Personal Branding Interview: Diane Danielson


Today, I spoke to Diane Danielson, who is the founder and chief social media strategist for the Downtown Women’s Club, an author and a blogger for Entrepreneur magazine. In this interview, Diane talks about how she built the brand of her company, how she got on the speakers circuit, how social media has fueled her business, and more.

What is the Downtown Women’s Club? How did you come up with it and how have you built it’s brand?

The Downtown Women’s Club (DWC) was founded in 1998 when friends and I tried to join some of the existing women’s business networks and were told that we were too young. Realizing that we were being left out of the men’s networks as well, we decided we had to start our own. The DWC began as casual lunches and cocktails in Boston and focused on peer mentoring. In 2003, I co-wrote a book, Table Talk: the Savvy Girl’s Alternative to Networking (with Rachel Solar-Tuttle). In the back of the book, we included a section about how to start your own Downtown Women’s Club. Calls from LA and NYC quickly followed and we suddenly had a national presence.

Since running the DWC wasn’t my “day job” I turned to technology to manage it, setting up websites, blogs and eventually a social network. In 2007, I co-authored my second book, The Savvy Gal’s Guide to Online Networking (or What Would Jane Austen Do?) with Lindsey Pollak after realizing that businesswomen were not recognizing the power of the Internet. That was when the DWC started focusing less on “women’s issues” and more on getting women the technological skills they need to have a competitive edge in the workplace.

Today we now have about 25 local clubs that use to arrange local gatherings and online we provide our members teleclasses, ebooks, e-newsletters and numerous other networking resources and opportunities.

How did you get started on the speaker circuit? What lessons have you learned from your various speeches?

I started speaking when I realized that was the best way to sell books and promote the DWC. Having written speeches for other people, I knew how to put together presentations, although it was a little strange to be the one giving them. I was fortunate that I had a strong network of colleagues who were willing to take a chance and invited me to speak about networking at industry associations and women’s organizations.
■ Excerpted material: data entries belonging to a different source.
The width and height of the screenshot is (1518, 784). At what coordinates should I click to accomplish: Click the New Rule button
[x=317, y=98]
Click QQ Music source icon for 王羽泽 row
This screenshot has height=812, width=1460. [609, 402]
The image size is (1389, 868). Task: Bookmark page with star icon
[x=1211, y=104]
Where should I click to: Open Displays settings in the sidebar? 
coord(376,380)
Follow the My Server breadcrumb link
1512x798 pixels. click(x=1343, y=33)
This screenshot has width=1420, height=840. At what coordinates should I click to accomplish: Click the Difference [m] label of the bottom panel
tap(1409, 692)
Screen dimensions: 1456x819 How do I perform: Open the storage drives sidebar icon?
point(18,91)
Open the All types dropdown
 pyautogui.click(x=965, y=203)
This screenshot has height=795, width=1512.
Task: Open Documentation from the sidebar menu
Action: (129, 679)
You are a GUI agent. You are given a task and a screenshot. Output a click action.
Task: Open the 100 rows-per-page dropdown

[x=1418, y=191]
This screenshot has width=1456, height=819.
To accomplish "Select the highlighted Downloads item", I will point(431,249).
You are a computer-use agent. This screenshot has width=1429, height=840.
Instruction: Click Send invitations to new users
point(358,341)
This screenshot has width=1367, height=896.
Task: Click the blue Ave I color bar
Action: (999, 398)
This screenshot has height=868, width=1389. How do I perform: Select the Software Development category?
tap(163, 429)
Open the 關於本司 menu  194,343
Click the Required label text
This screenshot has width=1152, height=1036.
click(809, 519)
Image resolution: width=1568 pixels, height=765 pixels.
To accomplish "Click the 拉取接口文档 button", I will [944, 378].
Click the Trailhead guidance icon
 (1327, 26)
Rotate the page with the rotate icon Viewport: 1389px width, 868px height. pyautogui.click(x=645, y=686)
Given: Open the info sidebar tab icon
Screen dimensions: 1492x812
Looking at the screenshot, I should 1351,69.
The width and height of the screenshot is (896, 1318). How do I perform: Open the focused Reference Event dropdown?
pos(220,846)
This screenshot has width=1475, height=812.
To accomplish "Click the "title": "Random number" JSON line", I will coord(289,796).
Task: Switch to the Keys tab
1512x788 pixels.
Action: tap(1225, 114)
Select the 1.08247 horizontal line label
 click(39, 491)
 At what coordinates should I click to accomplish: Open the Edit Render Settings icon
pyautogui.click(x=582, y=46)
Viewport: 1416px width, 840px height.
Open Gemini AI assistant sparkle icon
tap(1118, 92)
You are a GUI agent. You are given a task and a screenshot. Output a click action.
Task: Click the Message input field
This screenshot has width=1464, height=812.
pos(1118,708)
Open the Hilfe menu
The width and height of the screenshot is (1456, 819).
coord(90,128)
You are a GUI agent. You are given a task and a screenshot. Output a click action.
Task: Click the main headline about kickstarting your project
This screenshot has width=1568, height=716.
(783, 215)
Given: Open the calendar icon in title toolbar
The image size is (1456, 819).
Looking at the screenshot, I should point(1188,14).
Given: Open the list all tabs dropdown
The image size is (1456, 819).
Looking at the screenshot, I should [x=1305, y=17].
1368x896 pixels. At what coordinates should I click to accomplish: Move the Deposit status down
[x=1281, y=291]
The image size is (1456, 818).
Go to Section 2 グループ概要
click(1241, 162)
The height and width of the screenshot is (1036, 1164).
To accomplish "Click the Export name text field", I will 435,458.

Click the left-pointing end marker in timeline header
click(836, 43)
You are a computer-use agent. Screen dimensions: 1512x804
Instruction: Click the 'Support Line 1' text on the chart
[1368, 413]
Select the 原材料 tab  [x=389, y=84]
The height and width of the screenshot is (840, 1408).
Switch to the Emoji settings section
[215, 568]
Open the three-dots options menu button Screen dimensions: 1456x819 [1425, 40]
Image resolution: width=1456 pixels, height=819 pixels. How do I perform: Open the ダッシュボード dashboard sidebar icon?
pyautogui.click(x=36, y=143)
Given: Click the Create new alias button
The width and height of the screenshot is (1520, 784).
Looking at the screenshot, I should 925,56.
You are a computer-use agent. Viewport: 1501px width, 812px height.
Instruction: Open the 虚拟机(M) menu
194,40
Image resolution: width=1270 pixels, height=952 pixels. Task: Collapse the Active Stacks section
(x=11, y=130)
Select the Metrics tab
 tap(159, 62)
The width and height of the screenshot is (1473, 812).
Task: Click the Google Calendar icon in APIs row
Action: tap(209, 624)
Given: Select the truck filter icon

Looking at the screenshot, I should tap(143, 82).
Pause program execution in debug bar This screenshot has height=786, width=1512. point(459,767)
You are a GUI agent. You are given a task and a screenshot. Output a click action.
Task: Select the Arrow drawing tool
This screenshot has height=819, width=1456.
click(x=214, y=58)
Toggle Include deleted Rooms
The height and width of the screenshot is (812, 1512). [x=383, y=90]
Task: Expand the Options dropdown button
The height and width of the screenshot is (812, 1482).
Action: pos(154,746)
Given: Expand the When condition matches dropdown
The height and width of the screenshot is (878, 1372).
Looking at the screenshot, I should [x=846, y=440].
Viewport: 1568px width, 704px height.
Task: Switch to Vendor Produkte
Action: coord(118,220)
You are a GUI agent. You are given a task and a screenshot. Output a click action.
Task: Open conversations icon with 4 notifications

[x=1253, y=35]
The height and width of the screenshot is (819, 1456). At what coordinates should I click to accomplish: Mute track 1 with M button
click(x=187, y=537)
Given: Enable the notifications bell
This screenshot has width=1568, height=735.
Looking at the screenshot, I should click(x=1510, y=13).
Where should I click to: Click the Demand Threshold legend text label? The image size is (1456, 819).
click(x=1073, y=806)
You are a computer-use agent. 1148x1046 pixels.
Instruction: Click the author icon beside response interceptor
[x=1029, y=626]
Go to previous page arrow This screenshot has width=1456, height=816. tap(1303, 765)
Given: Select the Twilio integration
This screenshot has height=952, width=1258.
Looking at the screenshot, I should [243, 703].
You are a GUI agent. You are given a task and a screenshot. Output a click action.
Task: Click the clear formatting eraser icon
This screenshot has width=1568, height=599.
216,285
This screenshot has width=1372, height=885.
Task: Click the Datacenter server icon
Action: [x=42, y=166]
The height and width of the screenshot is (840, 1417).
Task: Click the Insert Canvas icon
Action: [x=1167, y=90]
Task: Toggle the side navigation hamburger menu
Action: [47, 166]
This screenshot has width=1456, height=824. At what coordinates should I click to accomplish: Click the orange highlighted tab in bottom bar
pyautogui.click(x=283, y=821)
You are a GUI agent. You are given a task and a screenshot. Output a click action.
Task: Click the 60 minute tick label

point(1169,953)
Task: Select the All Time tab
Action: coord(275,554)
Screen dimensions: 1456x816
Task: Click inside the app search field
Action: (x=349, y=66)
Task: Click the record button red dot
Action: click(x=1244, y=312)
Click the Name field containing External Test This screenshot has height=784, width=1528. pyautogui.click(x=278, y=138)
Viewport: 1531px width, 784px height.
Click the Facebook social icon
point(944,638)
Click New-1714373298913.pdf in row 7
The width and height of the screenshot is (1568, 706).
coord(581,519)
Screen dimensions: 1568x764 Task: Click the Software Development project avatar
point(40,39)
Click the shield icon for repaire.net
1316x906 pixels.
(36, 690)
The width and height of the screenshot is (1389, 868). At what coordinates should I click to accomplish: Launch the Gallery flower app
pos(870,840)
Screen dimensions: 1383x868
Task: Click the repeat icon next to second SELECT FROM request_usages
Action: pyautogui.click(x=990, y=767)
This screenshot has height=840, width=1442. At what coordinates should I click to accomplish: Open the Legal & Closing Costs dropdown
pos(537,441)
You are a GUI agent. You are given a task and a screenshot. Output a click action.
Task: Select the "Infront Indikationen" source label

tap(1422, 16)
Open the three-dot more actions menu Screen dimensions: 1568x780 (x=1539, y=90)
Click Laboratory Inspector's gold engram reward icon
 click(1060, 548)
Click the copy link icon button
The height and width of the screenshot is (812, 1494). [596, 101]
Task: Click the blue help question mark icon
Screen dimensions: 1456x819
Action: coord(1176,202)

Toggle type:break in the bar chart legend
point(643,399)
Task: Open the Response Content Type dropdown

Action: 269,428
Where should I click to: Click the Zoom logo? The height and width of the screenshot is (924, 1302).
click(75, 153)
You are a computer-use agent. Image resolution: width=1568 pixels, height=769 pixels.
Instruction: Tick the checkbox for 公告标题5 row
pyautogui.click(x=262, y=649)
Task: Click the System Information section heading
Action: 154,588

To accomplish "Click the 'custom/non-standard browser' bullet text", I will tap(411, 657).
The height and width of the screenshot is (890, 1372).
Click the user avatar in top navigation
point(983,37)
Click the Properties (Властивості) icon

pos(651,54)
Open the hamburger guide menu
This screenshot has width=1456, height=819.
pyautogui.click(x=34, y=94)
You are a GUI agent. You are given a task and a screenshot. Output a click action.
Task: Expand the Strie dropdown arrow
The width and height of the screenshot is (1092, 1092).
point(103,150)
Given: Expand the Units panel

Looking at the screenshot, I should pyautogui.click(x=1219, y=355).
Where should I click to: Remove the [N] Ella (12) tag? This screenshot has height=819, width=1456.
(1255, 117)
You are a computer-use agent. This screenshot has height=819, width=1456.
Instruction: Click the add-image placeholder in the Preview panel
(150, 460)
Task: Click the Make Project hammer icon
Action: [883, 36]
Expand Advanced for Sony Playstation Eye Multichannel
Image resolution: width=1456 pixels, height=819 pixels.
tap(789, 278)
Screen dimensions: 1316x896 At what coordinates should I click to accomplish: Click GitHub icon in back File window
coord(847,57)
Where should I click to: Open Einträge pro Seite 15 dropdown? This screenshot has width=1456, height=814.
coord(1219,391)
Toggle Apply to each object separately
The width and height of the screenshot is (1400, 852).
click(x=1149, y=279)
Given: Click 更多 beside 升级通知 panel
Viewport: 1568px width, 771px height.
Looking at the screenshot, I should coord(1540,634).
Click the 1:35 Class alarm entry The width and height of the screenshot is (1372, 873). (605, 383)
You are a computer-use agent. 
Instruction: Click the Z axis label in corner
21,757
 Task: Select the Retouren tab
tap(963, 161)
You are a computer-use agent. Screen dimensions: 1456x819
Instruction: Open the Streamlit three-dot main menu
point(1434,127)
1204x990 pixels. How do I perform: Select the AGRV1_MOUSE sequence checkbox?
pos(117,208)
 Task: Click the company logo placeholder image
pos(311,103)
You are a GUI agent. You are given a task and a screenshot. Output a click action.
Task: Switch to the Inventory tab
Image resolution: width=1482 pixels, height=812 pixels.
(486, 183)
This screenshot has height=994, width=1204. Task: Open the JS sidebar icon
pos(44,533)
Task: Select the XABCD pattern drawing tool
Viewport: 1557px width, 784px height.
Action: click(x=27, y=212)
I then used that feedback to create workshops and keynotes for corporations and women’s conferences for which I am now able to charge a fee.

Lessons learned:

  • Find your own style and stick with it. For example, I’m much better off-the-cuff and telling personal stories. That wouldn’t work for everyone.
  • Prepare for every disaster, especially the logistical ones. If you have good content, then that will never be the problem. But, getting lost on the way and technological failures are what can really throw you off. For tips on how to minimize these, I highly recommend Scott Berkun’s book: Confessions of a Public Speaker.
  • Develop a thick skin. I realized early on that not everyone is going to like my talks or my style. However, I do ensure my success now by wisely tailoring my topics to fit my audience (i.e. “Networking for Introverts” is not going to go over well at a sales conference).

How important has social media been to operating your business and building your brand?

Social media is the backbone of the DWC. We have never advertised and have relied solely on social media and word of mouth to expand. It helps our members connect regardless of geography; and, as mentioned earlier, we also make it part of our goal to educate our members about social media.

I view it as a win-win. Many of our members work for companies who have yet to embrace social media. This way we teach women (and men) to use social media by participating in our teleclasses, reading our eBooks, blogging, joining our LinkedIn group, commenting on our Facebook page, and hopefully they’ll promote the DWC via their social networks and our new affiliate program.

You’ve written a few eBooks. How has that helped your brand?

We recently started a program for members where we’re providing them eBooks about networking. Because many of them focus on social media, we found the eBook platform much more viable than traditional publishing. We can update these books quickly and get that information to our members.

How did you get started in your career?

I started the DWC while I was working as a VP of Marketing in Commercial Real Estate. I kept it going even as I was doing other things like consulting, writing, and speaking. Along the way, I learned more and more about social media and how to apply it to the DWC, which led to opportunities to do some social media consulting for others. These days I spend about one day per week on the social media aspects of the DWC and the rest working with clients as the VP of Business Development of Convengine, a company founded by my good pal and social media expert, Lena West.


Diane Danielson is the founder and chief social media strategist for the Downtown Women’s Club. She is the author of: The Downtown Women’s Club Guide to Networking at Conferences ebook (2010), The Downtown Women’s Club Beginners Guide to Facebook ebook (2009), The Savvy Gal’s Guide to Online Networking (or What Would Jane Austen Do?) (2007) with Lindsey Pollak. Diane’s blogs — and for Entrepreneur magazine (Top Shelf Book Reviews) — have both received national recognition and awards. She frequently speaks at conferences, for companies and academic organizations on networking and social media. She is a former vice president of business development for Spaulding & Slye Colliers, a vice president of marketing for Meredith & Grew, Inc./ONCOR International, and an environmental attorney.